Some might say that despite evidence to the contrary, the prevailing myth about G.I.D. – that people are “born in the wrong body” – might well have led the 17th century philosopher René Descartes to re-define today’s emotion-centric culture as, “I feel, therefore I am.”
Either way, the sense that transgender is uniquely a genetic issue has become a foregone conclusion which leads more and more people to assume that God simply somehow made a mistake.
“There probably has been something of an increase in the transgender phenomenon since the media began covering it,” says Dr. Warren Throckmorton, Ph.D., director of college counseling and associate professor of psychology at Grove City College.
Throckmorton has seen close to 4,000 clients since he began counseling in 1980 and approximately 1 to 2 percent of his caseload involves people with “significant gender concerns” – a number that he estimates is about the same as the general population. Throckmorton has been actively involved in the movement to debunk media and cultural myths that surround gender issues since 1997, when the American Association of Mental Health Counselors unsuccessfully tried to ban reorientation therapy, or counseling that is based upon the belief that homosexuality is not inborn.
“In the 80s, although there were a lot of politics involved in the gay/lesbian issue, it wasn’t an issue in counseling,” he says. “People would come in and say that they didn’t want to be gay, and the counselor would begin to work on all of their issues. Part of the problem today is that if kids who have same-sex attraction come in, counselors assume that they are hard-wired that way. It’s like a curse and the counselor focuses on it so much that it becomes a part of their identity and their daily psychology, so it seems huge to them.”
Randy Thomas is a counselor with Exodus International, the world’s largest Christian referral and information ministry for homosexual issues. Thomas has been ministering to the homosexual and transgendered communities for almost a decade, and is also concerned about the way that culture exacerbates the problem of gender-related struggles.
“We live in a society that is doing everything it can to obliterate God-given gender roles to begin with,” Thomas says, citing the recently-created term of ‘metrosexual’ and the secular feminist movement. “We also have a very sexually permissive and abusive society that sometimes creates environments which cause people to not want to identify with their own gender. Mysandry [fear and/or hatred of men] and mysogyny [fear and/or hatred of women] are rampant and even celebrated.”
^^^^^^^^^^^^^^^^
TASK SET:
• 1. Reproduce the stretch of the article from "Some might say" through "made a mistake." word for word.
• 2. Condense the paragraph of the article that begins "Throckmorton has seen close to 4,000 clients" into a short list of its main facts.

GIVEN MATERIAL:
^^^^^^^^^^^^^^^^
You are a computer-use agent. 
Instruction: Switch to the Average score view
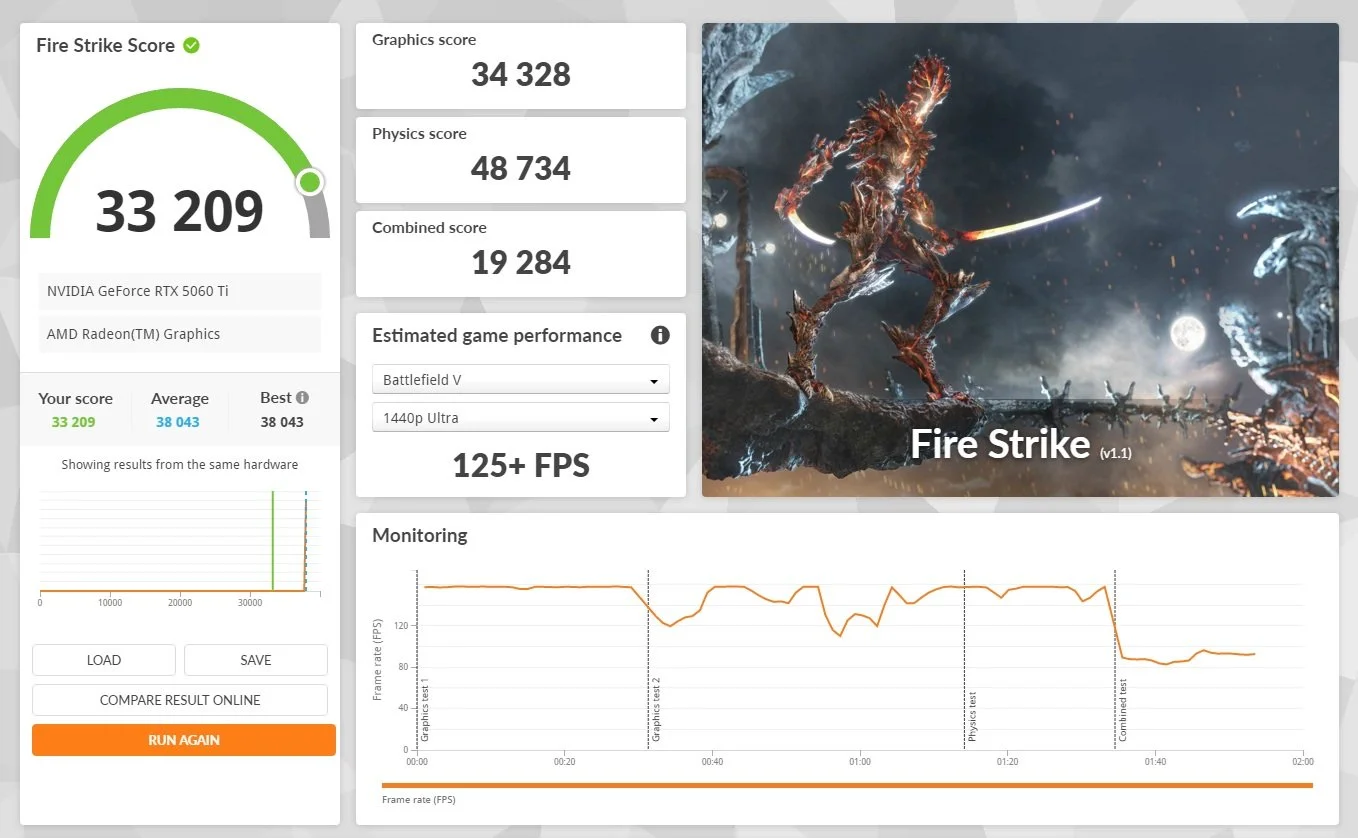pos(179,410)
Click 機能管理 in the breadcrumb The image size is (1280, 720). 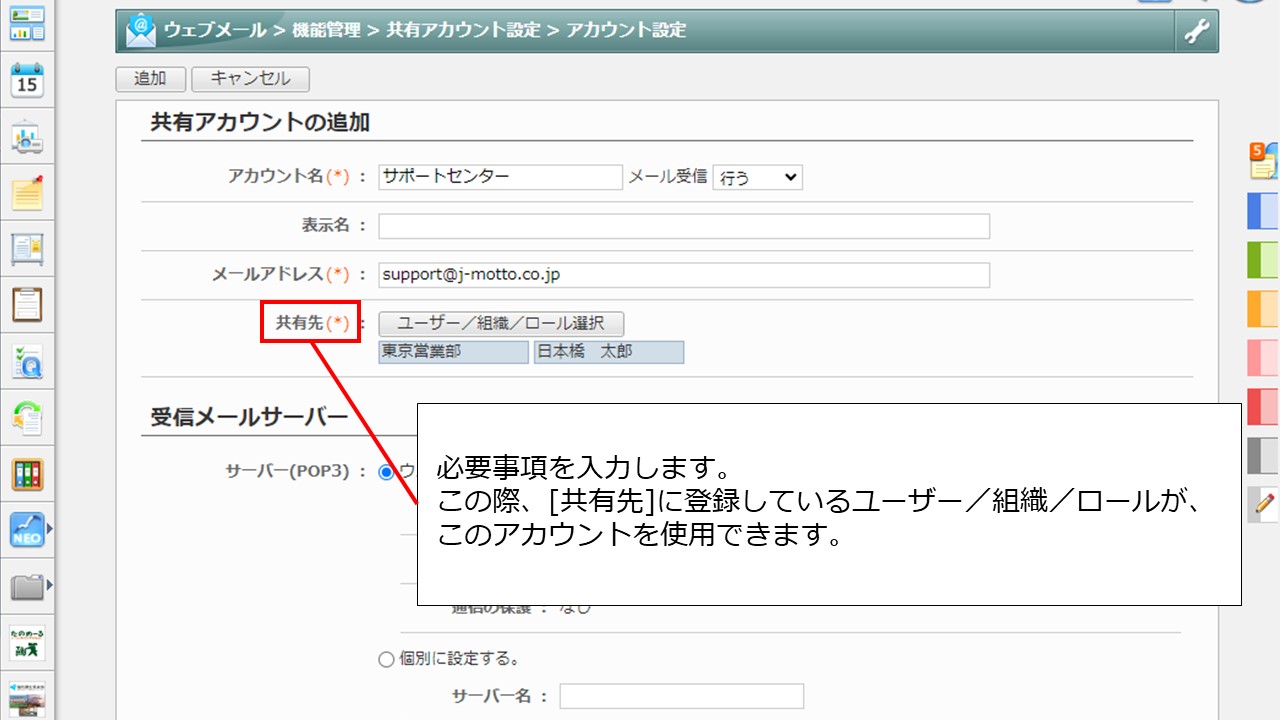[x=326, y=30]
^^^^^^^^^^^^^^^^
ANSWERS FOR THE TASKS:
• 1.
Some might say that despite evidence to the contrary, the prevailing myth about G.I.D. – that people are “born in the wrong body” – might well have led the 17th century philosopher René Descartes to re-define today’s emotion-centric culture as, “I feel, therefore I am.”
Either way, the sense that transgender is uniquely a genetic issue has become a foregone conclusion which leads more and more people to assume that God simply somehow made a mistake.

• 2.
- Throckmorton has seen close to 4,000 clients since he began counseling in 1980.
- About 1 to 2 percent of his caseload involves people with "significant gender concerns." He estimates this is about the same as in the general population.
- Since 1997 he has been actively involved in the movement to debunk media and cultural myths about gender issues.
- That year the American Association of Mental Health Counselors unsuccessfully tried to ban reorientation therapy, which is counseling based on the belief that homosexuality is not inborn.